Crimeware giants form botnet tag team
Rock Phish's big, fat, fast-flux network
The Rock Phish gang - one of the net's most notorious phishing outfits - has teamed up with another criminal heavyweight called Asprox in overhauling its network with state-of-the-art technology, according to researchers from RSA.
Over the past five months, Rock Phishers have painstakingly refurbished their infrastructure, introducing several sophisticated crimeware packages that get silently installed on the PCs of its victims. One of those programs makes infected machines part of a fast-flux botnet that adds reliability and resiliency to the Rock Phish network.
"We suspect the Rock Phish gang now has an up-to-date, highly reliable fast-flux network to be used for whatever they need - a major upgrade from the previous simplistic proxy client used before," members of the RSA FraudAction Research Lab wrote.
Based in Europe, the Rock Phish group is a criminal collective that has been targeting banks and other financial institutions since 2004. According to RSA, they are responsible for half of the worldwide phishing attacks and have siphoned tens of millions of dollars from individuals' bank accounts. The group got its name from a now discontinued quirk in which the phishers used directory paths that contained the word "rock."

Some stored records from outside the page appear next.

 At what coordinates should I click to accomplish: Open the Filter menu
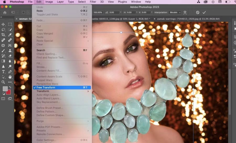pyautogui.click(x=93, y=2)

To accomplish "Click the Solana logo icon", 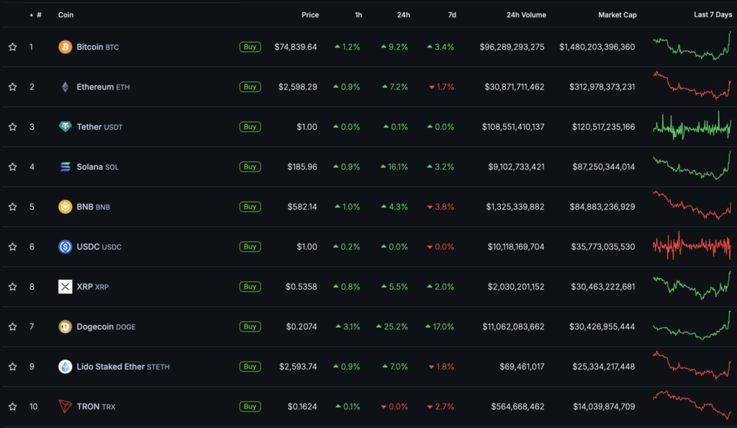I will 65,167.
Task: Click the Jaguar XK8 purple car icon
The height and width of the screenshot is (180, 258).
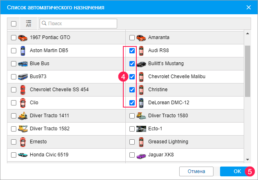Action: tap(141, 155)
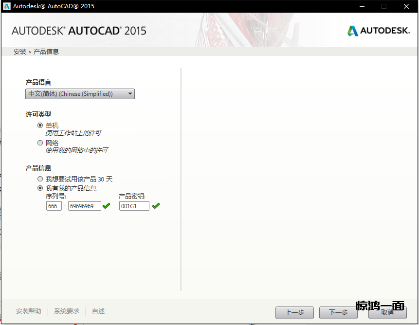Open the 产品语言 language dropdown
The width and height of the screenshot is (419, 325).
[x=80, y=94]
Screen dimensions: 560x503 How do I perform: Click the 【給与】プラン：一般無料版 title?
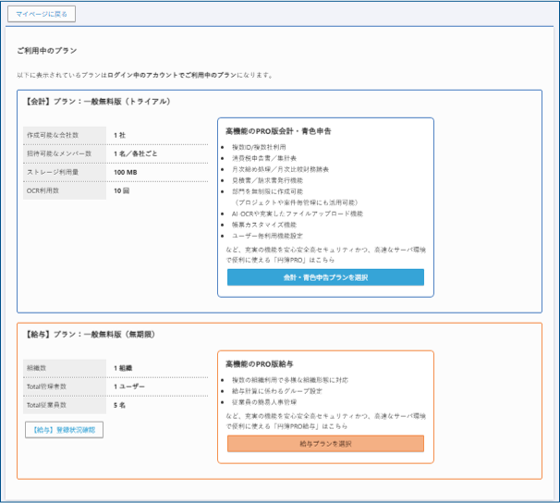91,333
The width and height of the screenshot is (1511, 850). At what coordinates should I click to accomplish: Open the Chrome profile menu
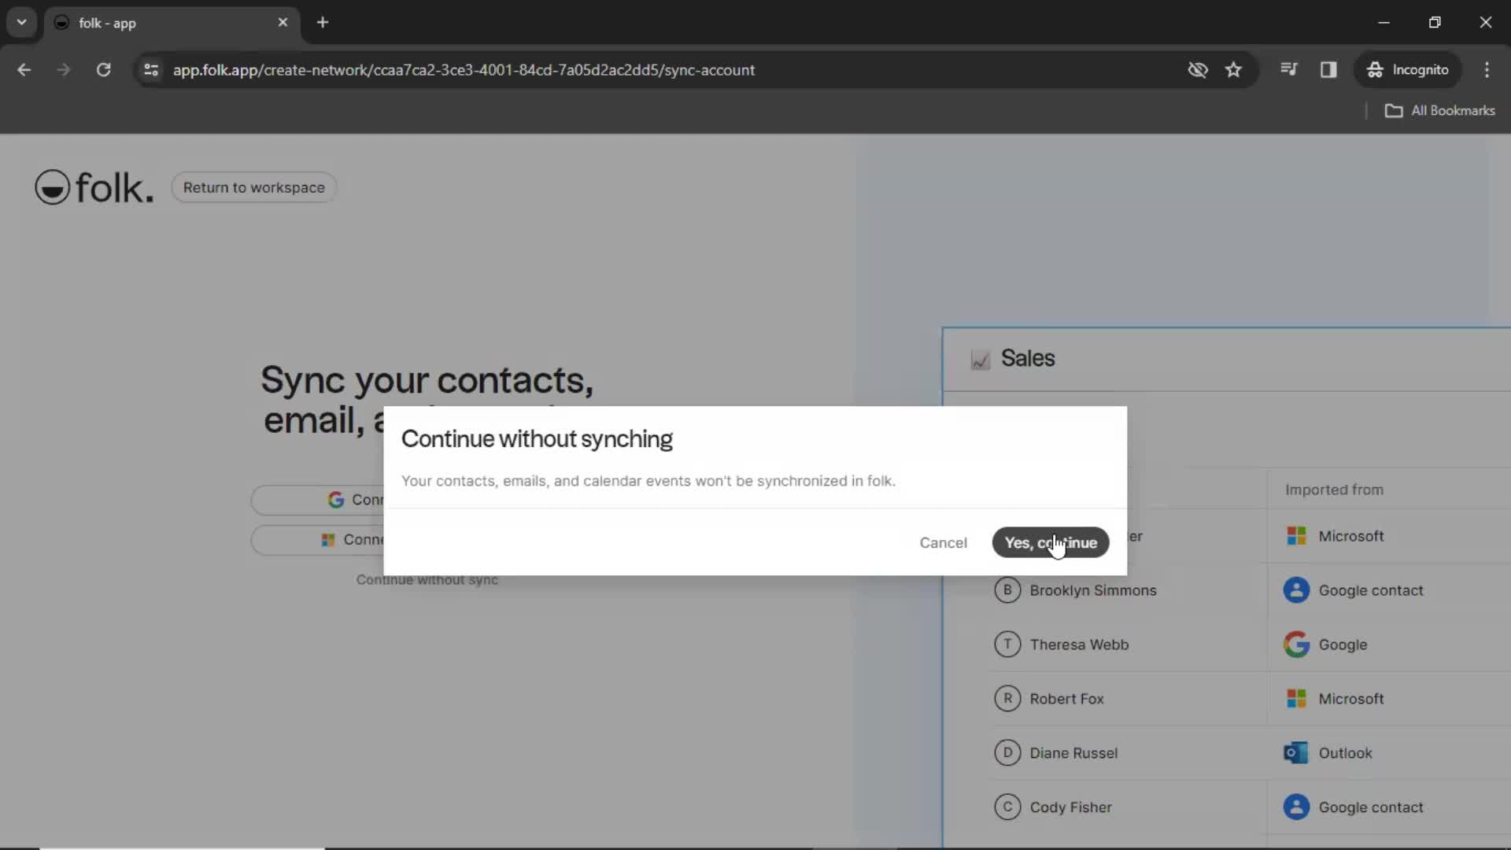[x=1409, y=69]
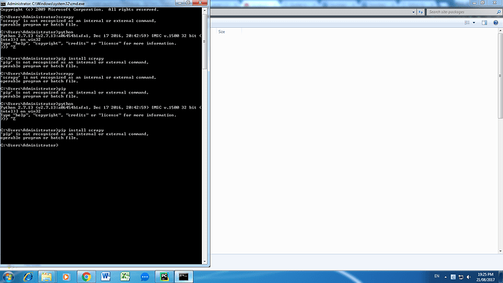
Task: Open Google Chrome from the taskbar
Action: [x=86, y=276]
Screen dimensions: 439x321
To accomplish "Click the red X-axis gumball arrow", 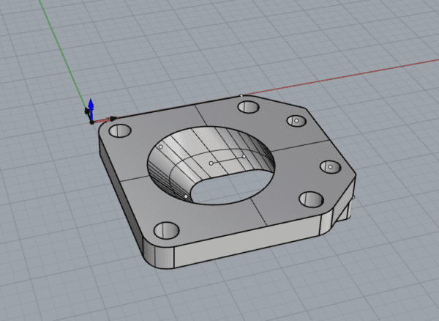I will pos(111,118).
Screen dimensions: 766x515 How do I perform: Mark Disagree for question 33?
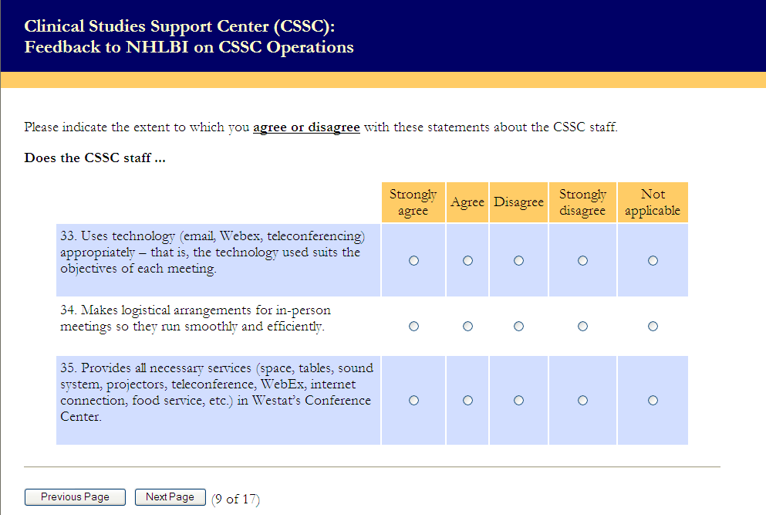pos(518,261)
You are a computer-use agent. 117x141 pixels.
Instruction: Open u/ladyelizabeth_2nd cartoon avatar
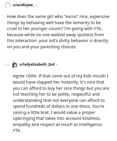pos(15,64)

The first sign the group was expanding operations came in April, when it introduced a trojan known alternately as Zeus or WSNPOEM, which steals sensitive financial information in transit from a victim's machine to a bank. Shortly afterward, the gang added more crimeware, including a custom-made botnet client that was spread, among other means, using the Neosploit infection kit.
Careful readers will know that Neosploit has long been used to make PCs part of Asprox, a botnet that specializes in sending spam used in phishing campaigns. (Asprox is also legendary for the recent spate of SQL injection attacks on high-profile websites, including those carrying news of the 2008 Olympic games and the British government.)
Soon, additional signs appeared pointing to a partnership between Rock Phishers and Asprox. Most notably, the command and control server for the custom Rock Phish crimeware had exactly the same directory structure of many of the Asprox servers, leading RSA researchers to believe Rock Phish and Asprox attacks were using at least one common server. (Researchers from Damballa were able to confirm this finding after observing malware samples from each of the respective botnets establish HTTP proxy server connections to a common set of destination IPs.)
RSA researchers also noticed that a decrease in phishing attacks hosted on Rock Phishers' old servers coincided with never-before-seen phishing attacks used on the Asprox botnet.
The move is one more example of the specialization that's taking place in the world of online crime. Borrowing a page from the "best of breed" philosophy of Sun's Scott McNealy, criminal enterprises don't want to spend months or years building technology if they can pay someone else to do it better and faster. And given the talent out there, why should they?
In this case, Rock Phishers seem to be betting that the spoofed pages used in their phishing attacks will remain up longer using fast-flux technology from Asprox.
"It just shows that these guys know each other and are willing to provide services to each other," said Joe Stewart, a researcher at SecureWorks who has spent years tracking Asprox and groups that use fast-flux botnets. "This goes on in the underground all the time." ®
How about some of the major players like Symantec, Microsoft, and the networks, make a reverse bot that when awakened by a worm, trojan, virus, bot, (or any other threat), will send out ringers to locate the finial destination (follow the money), as well as "Infect Their Machine".
Just because he is a genius, does'nt mean he is'nt evil.
The way to get them
Forget trying to track the net comms, the way to catch these people is to do it the old-fashioned way, follow the money and infiltrate. Computer evidence will only be useful when you know who they are and can sieze their machines.
The problem seems to be a lack of desire on the part of the relevant powers to really want to shut them down.
RE: I thought
The high-end crooks are too savvy to fall that easily. They are smart enough to encrypt their connections to make the material look like so much trash and/or use obfuscation that makes it look indistinguishable from a simple HTTP request. Fast-flux botnets and decentralized administration mean there is no single point of weakness to track or take down. Furthermore, many of these organization have international if not intercontinental reach, making any kind of legal proceedings difficult should they be caught (for example, suppose the head of one of these botnets turns out to live in a country hostile to the accusing country).